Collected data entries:
※

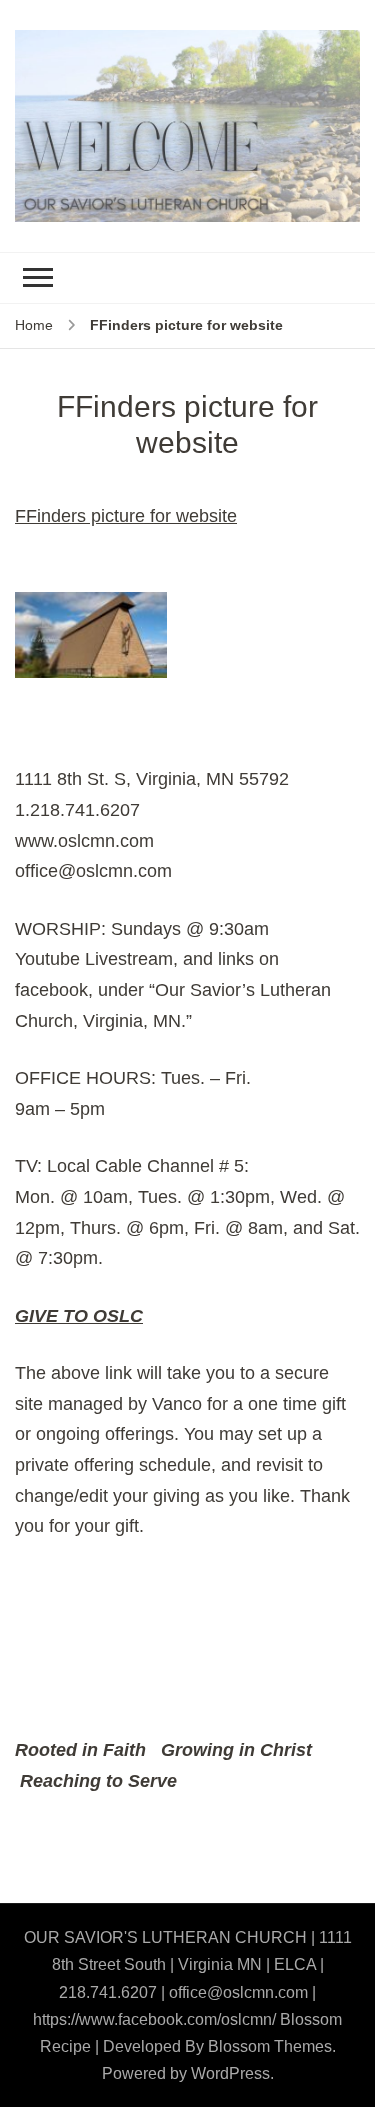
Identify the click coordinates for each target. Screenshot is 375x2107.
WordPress (230, 2073)
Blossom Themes (270, 2046)
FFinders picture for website (126, 516)
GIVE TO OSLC (79, 1316)
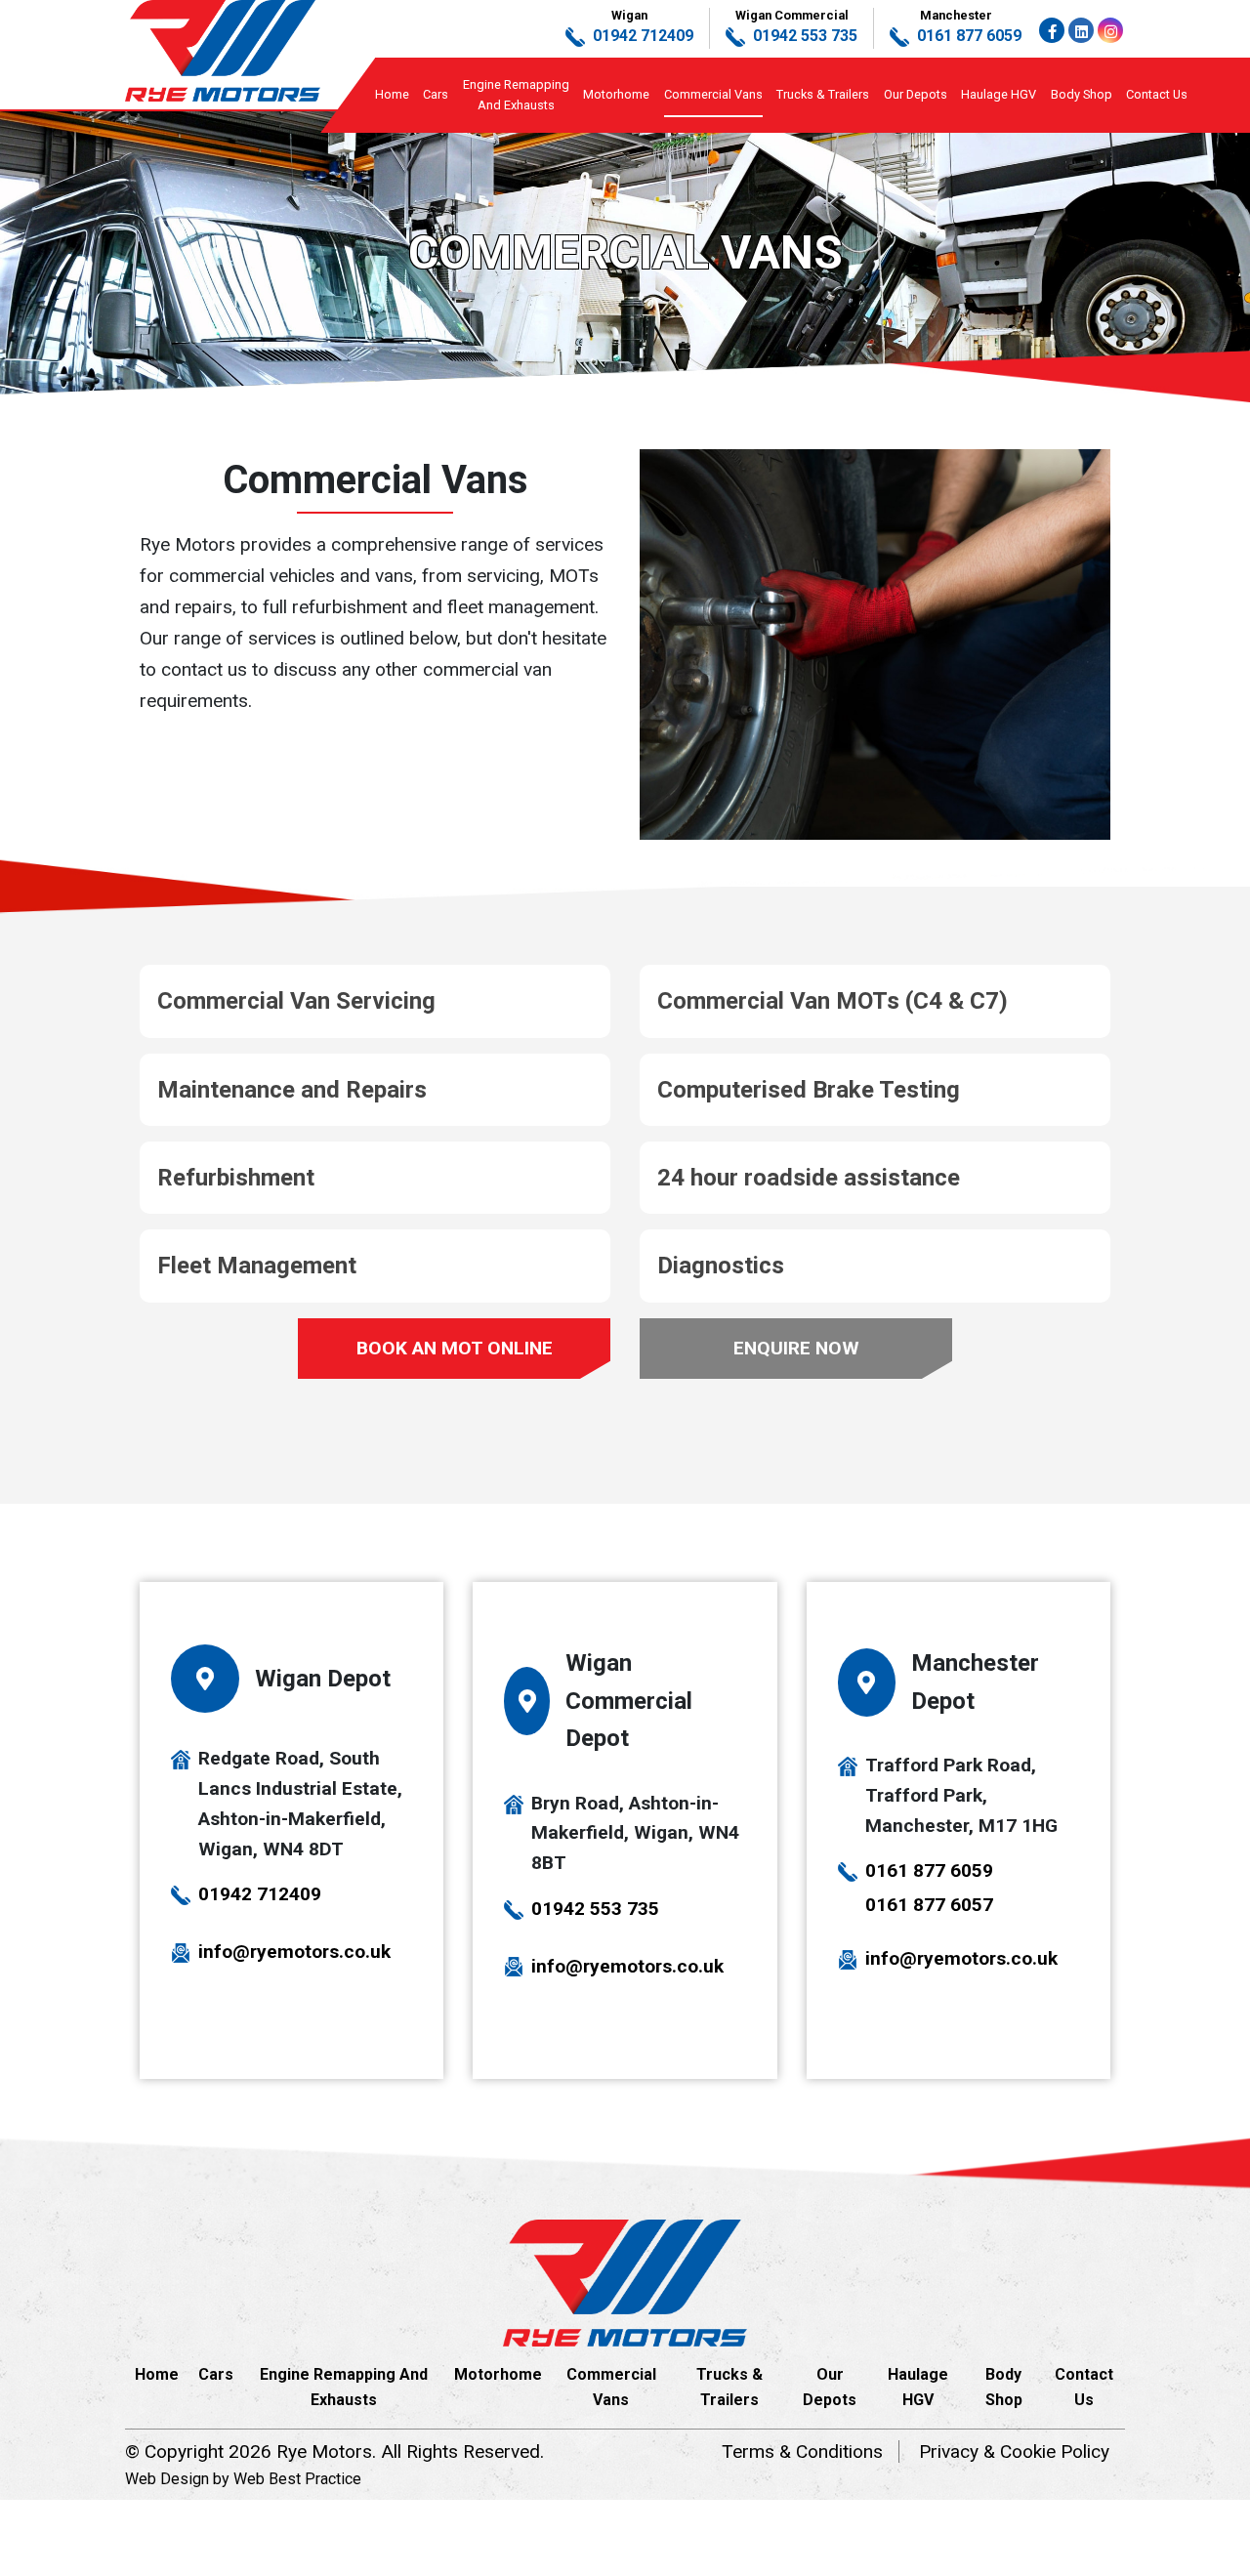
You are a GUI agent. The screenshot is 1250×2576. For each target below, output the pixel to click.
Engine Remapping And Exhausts (344, 2387)
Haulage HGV (998, 94)
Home (392, 94)
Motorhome (616, 94)
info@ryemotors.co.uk (294, 1951)
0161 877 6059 (929, 1870)
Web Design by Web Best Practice (243, 2479)
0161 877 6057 (929, 1904)
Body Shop (1081, 94)
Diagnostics (720, 1265)
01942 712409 (259, 1894)
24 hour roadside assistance (808, 1177)
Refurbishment (235, 1177)
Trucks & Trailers (822, 94)
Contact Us (1157, 94)
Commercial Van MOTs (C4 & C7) (832, 1001)
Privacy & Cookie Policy (1014, 2451)
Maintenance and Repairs (292, 1089)
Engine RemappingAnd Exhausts (516, 94)
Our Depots (915, 94)
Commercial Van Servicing (296, 1001)
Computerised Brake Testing (808, 1089)
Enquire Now (796, 1348)
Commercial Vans (713, 94)
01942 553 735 (595, 1908)
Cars (435, 94)
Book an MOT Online (454, 1348)
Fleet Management (256, 1265)
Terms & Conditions (802, 2451)
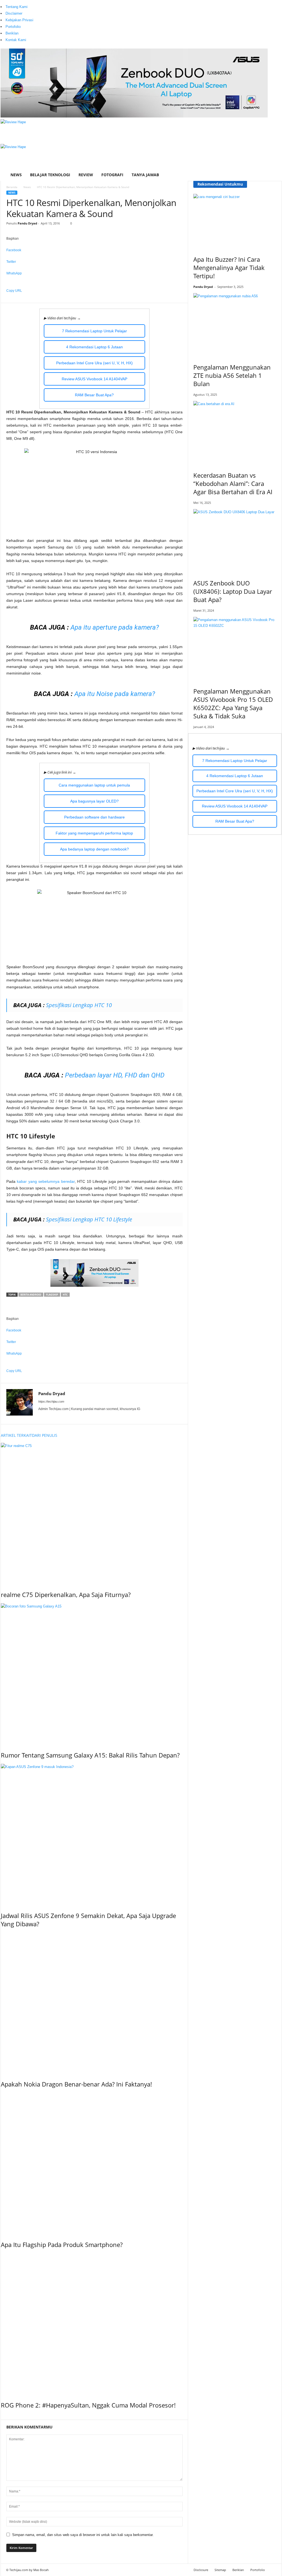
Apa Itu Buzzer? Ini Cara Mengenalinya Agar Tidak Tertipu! (229, 267)
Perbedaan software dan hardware (94, 817)
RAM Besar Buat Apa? (94, 395)
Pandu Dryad (27, 223)
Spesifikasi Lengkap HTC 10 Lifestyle (89, 1219)
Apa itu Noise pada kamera (113, 694)
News (16, 174)
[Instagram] (39, 3)
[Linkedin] (43, 3)
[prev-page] (2, 2417)
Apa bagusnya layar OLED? (94, 801)
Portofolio (13, 27)
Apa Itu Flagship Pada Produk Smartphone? (62, 2244)
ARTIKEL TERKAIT (16, 1435)
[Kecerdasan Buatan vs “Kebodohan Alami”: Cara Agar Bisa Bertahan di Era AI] (234, 432)
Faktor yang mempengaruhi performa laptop (94, 833)
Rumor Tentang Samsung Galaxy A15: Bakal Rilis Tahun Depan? (90, 1755)
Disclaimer (14, 13)
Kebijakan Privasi (19, 20)
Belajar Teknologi (50, 174)
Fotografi (112, 174)
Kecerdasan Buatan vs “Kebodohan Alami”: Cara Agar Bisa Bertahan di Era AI (232, 483)
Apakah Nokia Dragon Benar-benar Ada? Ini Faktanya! (76, 2084)
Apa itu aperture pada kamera (113, 627)
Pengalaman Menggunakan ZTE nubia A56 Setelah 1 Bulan (232, 375)
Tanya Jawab (145, 174)
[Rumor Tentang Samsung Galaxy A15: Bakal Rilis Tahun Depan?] (94, 1673)
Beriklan (12, 33)
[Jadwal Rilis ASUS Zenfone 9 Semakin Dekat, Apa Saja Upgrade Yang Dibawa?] (94, 1834)
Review (85, 174)
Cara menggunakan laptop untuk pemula (94, 785)
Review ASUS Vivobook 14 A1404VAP (94, 379)
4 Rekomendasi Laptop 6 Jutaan (94, 347)
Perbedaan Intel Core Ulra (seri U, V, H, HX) (94, 363)
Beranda (11, 187)
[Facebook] (35, 3)
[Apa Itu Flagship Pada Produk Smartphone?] (94, 2163)
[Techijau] (141, 156)
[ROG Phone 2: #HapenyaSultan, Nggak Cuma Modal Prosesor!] (94, 2323)
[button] (273, 150)
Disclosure (201, 2570)
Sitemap (220, 2570)
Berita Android (30, 1294)
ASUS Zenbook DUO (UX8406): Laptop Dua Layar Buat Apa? (232, 591)
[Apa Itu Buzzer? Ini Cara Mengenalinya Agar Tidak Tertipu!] (234, 221)
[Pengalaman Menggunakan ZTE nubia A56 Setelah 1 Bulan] (234, 324)
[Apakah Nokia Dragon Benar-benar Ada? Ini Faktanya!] (94, 2003)
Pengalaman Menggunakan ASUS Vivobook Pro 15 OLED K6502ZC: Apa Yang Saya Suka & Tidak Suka (233, 703)
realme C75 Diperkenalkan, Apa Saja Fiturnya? (66, 1594)
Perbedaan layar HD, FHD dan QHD (114, 1075)
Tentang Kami (17, 7)
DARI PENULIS (44, 1435)
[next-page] (5, 2417)
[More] (94, 300)
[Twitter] (47, 3)
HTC (65, 1294)
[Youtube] (50, 3)
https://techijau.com (51, 1401)
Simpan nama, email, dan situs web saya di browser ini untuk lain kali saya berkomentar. (83, 2535)
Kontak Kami (16, 40)
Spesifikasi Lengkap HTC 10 (79, 1005)
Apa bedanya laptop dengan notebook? (94, 849)
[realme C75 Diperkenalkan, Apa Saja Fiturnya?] (94, 1513)
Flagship (52, 1294)
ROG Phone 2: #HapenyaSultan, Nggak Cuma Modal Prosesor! (88, 2405)
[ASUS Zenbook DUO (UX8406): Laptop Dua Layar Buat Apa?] (234, 540)
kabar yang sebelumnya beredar (46, 1181)
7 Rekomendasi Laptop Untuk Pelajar (94, 331)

※

● Problem to solve:
Using the records above, copy word for word the line with "Disclaimer (14, 13)", the line with "Review (85, 174)", and every line between them.

● Solution for this exercise:
Disclaimer (14, 13)
Kebijakan Privasi (19, 20)
Belajar Teknologi (50, 174)
Fotografi (112, 174)
Kecerdasan Buatan vs “Kebodohan Alami”: Cara Agar Bisa Bertahan di Era AI (232, 483)
Apakah Nokia Dragon Benar-benar Ada? Ini Faktanya! (76, 2084)
Apa itu aperture pada kamera (113, 627)
Pengalaman Menggunakan ZTE nubia A56 Setelah 1 Bulan (232, 375)
Tanya Jawab (145, 174)
[Rumor Tentang Samsung Galaxy A15: Bakal Rilis Tahun Depan?] (94, 1673)
Beriklan (12, 33)
[Jadwal Rilis ASUS Zenfone 9 Semakin Dekat, Apa Saja Upgrade Yang Dibawa?] (94, 1834)
Review (85, 174)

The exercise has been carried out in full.